Question

Explain the meaning of \(\lim _{x \rightarrow-\infty} f(x)=10\).

Short answer

Answer: The given limit expression \(\lim_{x \rightarrow -\infty} f(x) = 10\) means that as the input x approaches negative infinity (i.e., becomes increasingly large in the negative direction), the function f(x) approaches a constant value of 10. This can be visualized on the graph of f(x) with a horizontal asymptote at y = 10.

Step-by-step solution

Understand the concept of limit

A limit is a value that a function approaches as the input (in this case, x) approaches a specified value. In our exercise, the input x is approaching negative infinity, which means that the function f(x) is being evaluated for increasingly large negative x values.

Interpret the given limit expression

The expression \(\lim_{x \rightarrow -\infty} f(x) = 10\) tells us that as the input x approaches negative infinity, the function f(x) approaches a constant value of 10. It's important to note that this does not mean that f(x) equals 10 for all negative values of x, but rather that the values of f(x) get closer and closer to 10 as x becomes larger and larger in the negative direction.
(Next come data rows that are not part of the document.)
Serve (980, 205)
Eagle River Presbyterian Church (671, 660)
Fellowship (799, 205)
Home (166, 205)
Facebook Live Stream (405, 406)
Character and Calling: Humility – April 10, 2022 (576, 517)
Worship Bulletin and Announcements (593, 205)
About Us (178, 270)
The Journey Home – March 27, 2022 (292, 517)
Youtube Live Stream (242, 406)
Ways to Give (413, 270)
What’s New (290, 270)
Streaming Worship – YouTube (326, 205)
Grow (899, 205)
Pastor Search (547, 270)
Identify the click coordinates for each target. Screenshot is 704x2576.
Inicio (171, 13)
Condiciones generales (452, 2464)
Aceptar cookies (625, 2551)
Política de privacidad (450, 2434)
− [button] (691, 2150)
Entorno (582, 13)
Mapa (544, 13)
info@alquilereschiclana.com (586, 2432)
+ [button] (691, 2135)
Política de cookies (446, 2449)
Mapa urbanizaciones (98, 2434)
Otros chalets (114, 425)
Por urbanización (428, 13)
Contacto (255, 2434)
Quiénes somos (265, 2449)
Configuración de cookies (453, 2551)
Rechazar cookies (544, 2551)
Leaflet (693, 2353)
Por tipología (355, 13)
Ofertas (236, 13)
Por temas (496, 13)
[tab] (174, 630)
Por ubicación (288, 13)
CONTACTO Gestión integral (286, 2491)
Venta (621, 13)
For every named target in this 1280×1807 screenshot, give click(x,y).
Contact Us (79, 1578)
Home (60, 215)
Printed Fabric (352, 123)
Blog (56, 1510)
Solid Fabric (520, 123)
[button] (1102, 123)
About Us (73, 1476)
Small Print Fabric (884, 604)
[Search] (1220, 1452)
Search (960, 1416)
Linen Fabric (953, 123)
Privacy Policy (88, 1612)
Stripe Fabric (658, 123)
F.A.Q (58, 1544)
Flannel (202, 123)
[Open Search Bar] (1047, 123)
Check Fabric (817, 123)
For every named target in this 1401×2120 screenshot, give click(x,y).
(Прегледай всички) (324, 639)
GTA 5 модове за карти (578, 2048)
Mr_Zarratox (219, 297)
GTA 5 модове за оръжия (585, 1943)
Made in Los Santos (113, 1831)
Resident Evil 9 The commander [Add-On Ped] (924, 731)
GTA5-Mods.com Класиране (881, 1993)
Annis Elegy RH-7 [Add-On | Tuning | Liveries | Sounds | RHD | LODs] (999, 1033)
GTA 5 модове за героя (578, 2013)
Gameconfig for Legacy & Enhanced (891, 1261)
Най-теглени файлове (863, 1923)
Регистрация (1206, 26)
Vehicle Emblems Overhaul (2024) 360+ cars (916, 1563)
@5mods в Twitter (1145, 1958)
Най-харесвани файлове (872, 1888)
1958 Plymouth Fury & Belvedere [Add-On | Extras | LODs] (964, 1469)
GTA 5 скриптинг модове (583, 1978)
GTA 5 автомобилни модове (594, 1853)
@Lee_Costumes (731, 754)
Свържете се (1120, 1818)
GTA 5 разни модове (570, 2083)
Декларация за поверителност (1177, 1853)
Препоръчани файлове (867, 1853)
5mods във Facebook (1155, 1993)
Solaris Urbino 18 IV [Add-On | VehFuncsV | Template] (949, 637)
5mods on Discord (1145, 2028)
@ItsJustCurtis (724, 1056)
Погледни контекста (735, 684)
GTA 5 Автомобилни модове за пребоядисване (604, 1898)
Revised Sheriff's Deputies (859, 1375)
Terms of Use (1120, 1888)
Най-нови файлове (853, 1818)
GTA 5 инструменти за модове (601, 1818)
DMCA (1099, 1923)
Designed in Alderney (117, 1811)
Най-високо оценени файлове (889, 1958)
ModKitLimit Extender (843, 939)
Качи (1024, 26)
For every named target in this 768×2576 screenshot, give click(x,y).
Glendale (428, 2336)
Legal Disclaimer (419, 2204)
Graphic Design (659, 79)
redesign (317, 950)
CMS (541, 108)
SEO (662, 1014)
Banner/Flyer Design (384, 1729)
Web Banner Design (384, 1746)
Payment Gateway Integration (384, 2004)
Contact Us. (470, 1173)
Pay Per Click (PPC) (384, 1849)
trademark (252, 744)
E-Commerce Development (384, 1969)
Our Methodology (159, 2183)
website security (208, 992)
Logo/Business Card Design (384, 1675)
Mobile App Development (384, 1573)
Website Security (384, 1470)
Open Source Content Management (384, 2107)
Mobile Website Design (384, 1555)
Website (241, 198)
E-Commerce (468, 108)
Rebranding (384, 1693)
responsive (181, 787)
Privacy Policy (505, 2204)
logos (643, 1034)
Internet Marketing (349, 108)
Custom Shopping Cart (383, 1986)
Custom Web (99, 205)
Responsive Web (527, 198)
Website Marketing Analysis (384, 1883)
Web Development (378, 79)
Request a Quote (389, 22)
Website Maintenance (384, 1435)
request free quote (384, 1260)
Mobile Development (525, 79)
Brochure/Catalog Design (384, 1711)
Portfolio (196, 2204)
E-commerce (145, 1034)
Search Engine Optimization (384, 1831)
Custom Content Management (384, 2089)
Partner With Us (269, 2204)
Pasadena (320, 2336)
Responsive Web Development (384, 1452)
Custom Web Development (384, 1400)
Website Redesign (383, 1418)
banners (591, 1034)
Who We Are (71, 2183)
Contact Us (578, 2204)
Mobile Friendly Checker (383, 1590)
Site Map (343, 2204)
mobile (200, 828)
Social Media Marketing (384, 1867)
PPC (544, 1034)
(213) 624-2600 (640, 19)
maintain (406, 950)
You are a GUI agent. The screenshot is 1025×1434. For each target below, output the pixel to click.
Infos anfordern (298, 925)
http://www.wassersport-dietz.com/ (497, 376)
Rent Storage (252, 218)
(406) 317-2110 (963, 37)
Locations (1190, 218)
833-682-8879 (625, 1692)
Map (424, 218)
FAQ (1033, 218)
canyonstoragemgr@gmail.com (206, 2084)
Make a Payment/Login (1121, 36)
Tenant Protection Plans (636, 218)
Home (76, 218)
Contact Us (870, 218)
Visualize the limit on the graph of f(x)

To better understand the meaning of the limit, we can imagine the graph of the function f(x). Since the limit is 10 as x approaches negative infinity, the graph of f(x) would appear to get closer and closer to the horizontal line y = 10 as we move towards the left (in the negative x direction) on the graph. This horizontal line is called an asymptote, which represents a line that the function approaches but may never actually reach exactly.

Conclude the explanation

In conclusion, the expression \(\lim_{x \rightarrow -\infty} f(x) = 10\) means that as the input x gets increasingly large in the negative direction, the function f(x) approaches a constant value of 10. This can be visualized on the graph of the function as an asymptote at y = 10.